Business habits are just as essential to success in medicine as in merchandizing, and a physician can not expect to succeed well without them. In addition to a good medical education it is well to add general information, for the physician belongs to a learned profession. It is also a gentlemanly calling, and it requires the manners, dress, and address of the gentleman.
A merchant wishing to do business looks for a good location and for nice rooms; so should a physician, for a convenient and comfortable office brings business. The same care should be used in fitting it up, and keeping it in good order, for the care shown in this is taken as a sample of the care that will be given the sick. The difference between a well kept and nice looking office, and an ill kept and disgusting looking place is not so much a difference in money as in a little labor, which costs nothing.

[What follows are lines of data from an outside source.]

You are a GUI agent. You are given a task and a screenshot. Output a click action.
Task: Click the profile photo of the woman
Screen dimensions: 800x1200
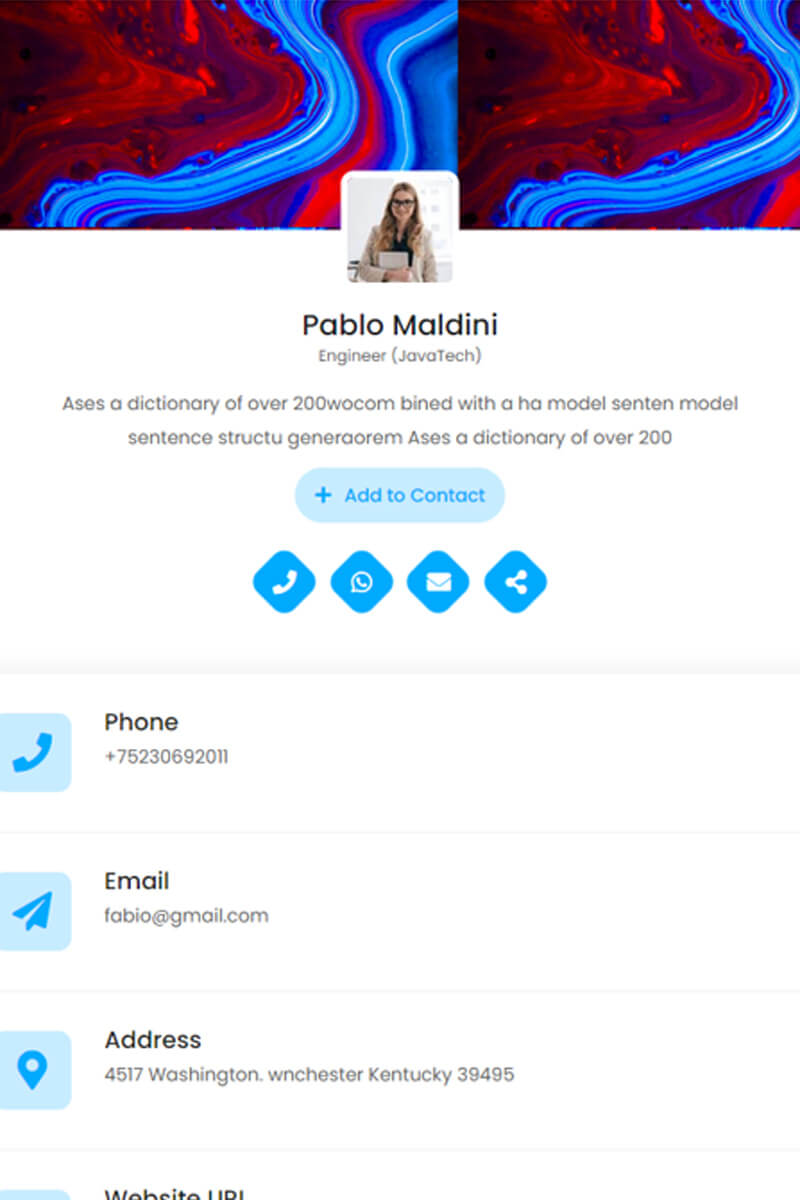(x=400, y=228)
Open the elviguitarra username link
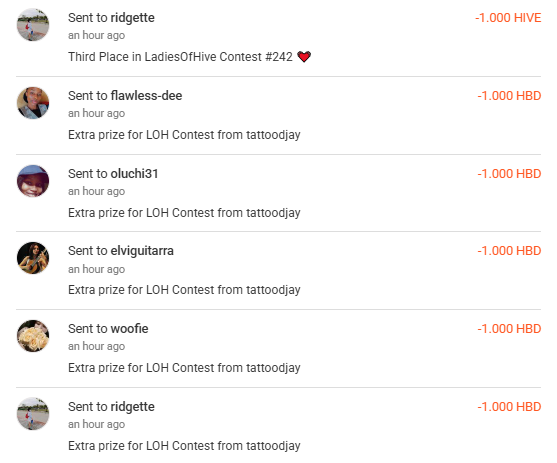Image resolution: width=557 pixels, height=463 pixels. point(142,251)
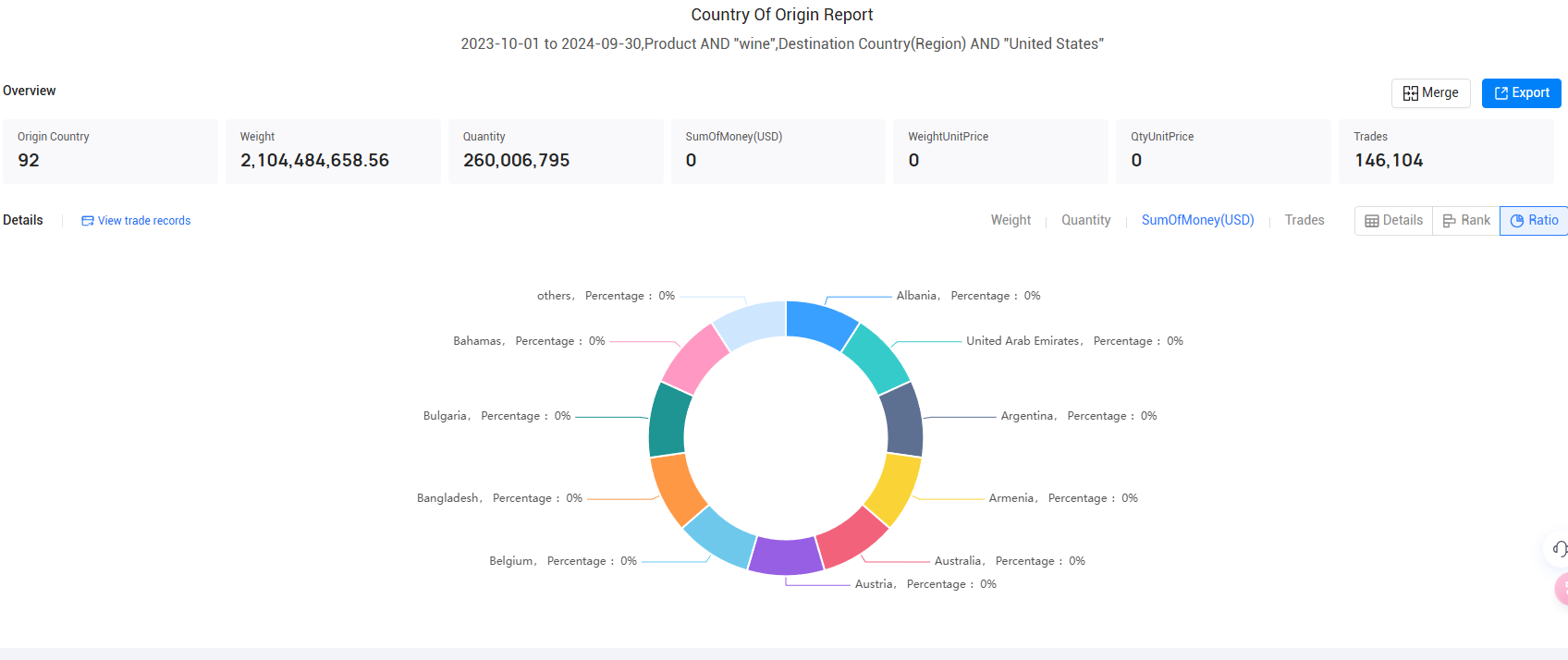Select the Quantity metric tab
This screenshot has width=1568, height=660.
(1085, 220)
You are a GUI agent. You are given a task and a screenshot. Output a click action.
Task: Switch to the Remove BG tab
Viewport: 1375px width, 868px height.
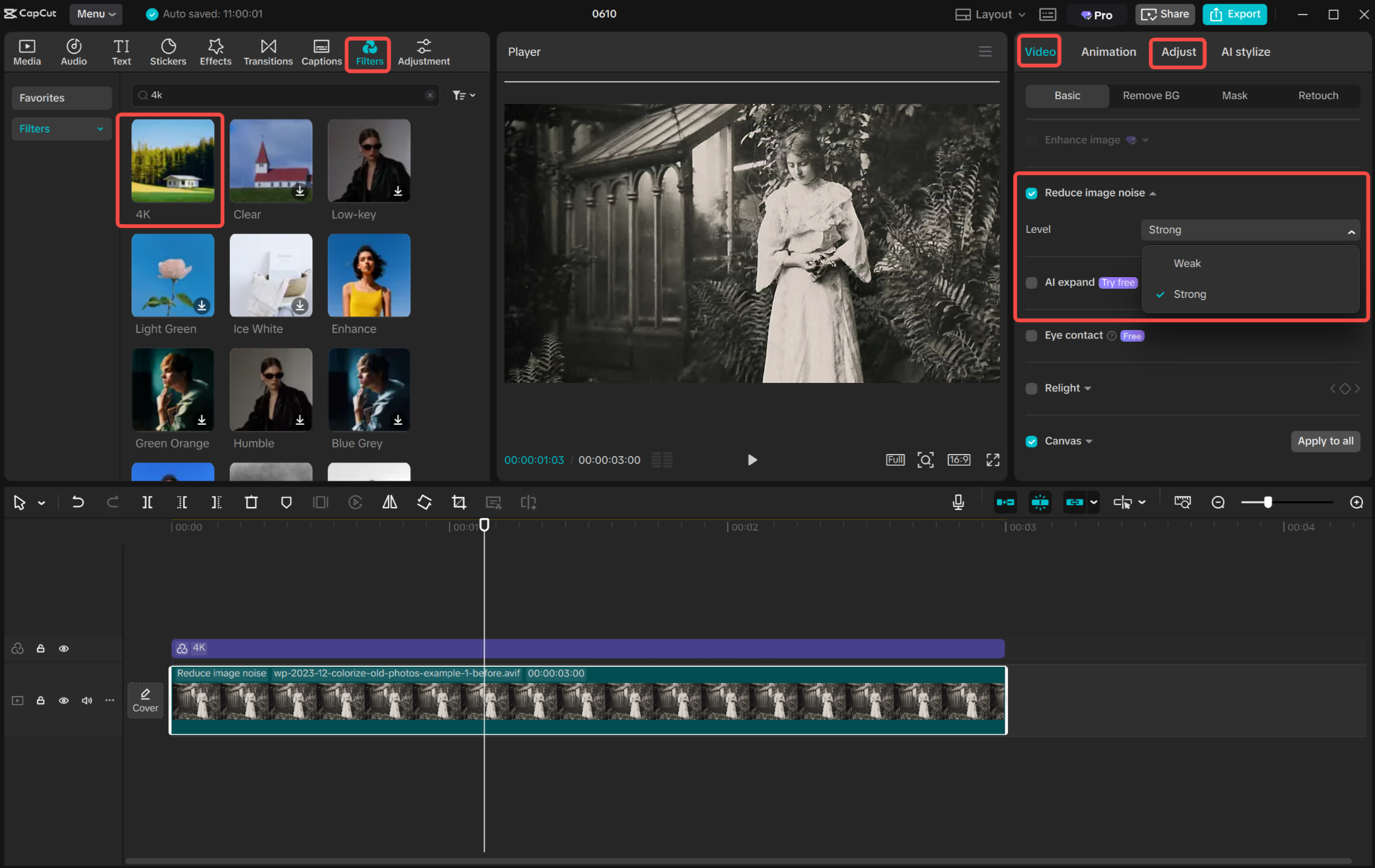pos(1151,95)
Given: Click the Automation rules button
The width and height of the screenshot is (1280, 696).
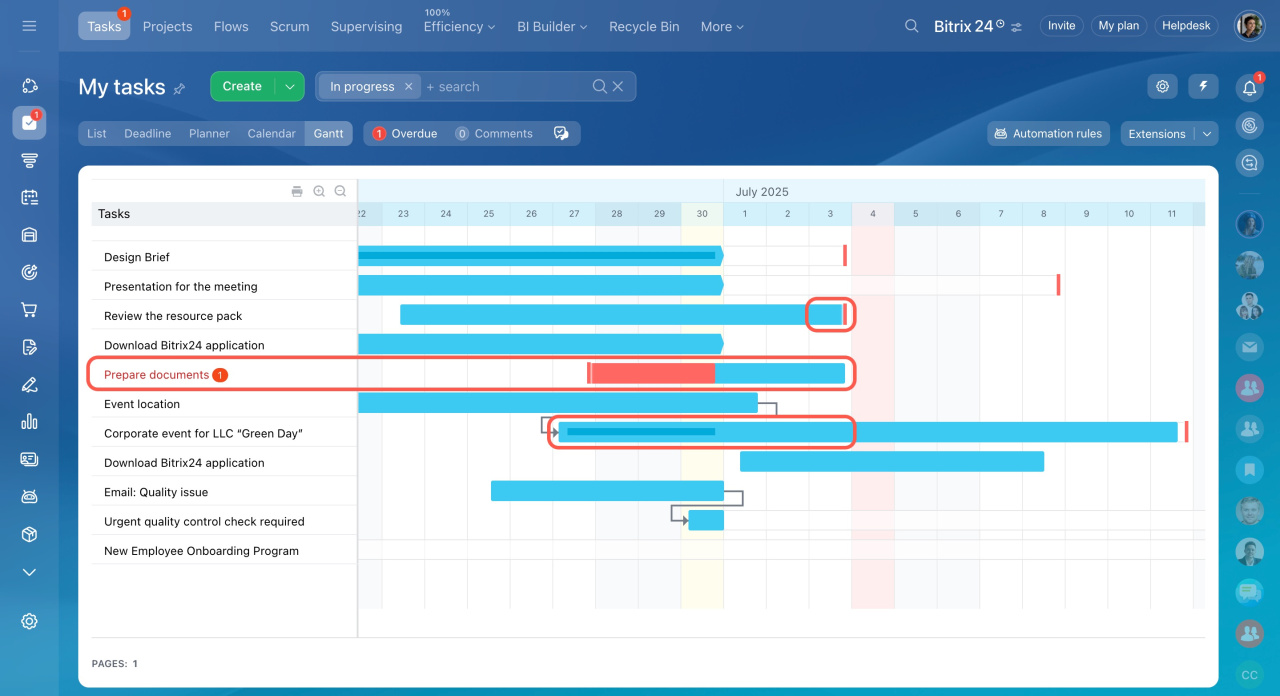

Your unkempt, frousy, ill-clothed, dirty-looking doctor, is a very common and a very cheap article, and not in active demand. Your doctor that rides or drives a horse whose ribs are continually suggesting oats and hay, and who eats the fences where he is hitched, is not one to be trusted in grave cases of disease, or by families who pay their bills promptly. The rattle of the doctors old buggy that can be heard half a mile, is not likely to bring the musical jingle of dollars in the pocket. The unpainted house, with a hat and piece of old carpet instead of window lights, the ill-looking door-yard, and tumble-down fence, are not suggestive of skill, as the wo-begone wife and frousy children are not suggestive of the accomplishments which the majority like in a doctor. —SCUDDER, Eclectic Medical Journal, 1879.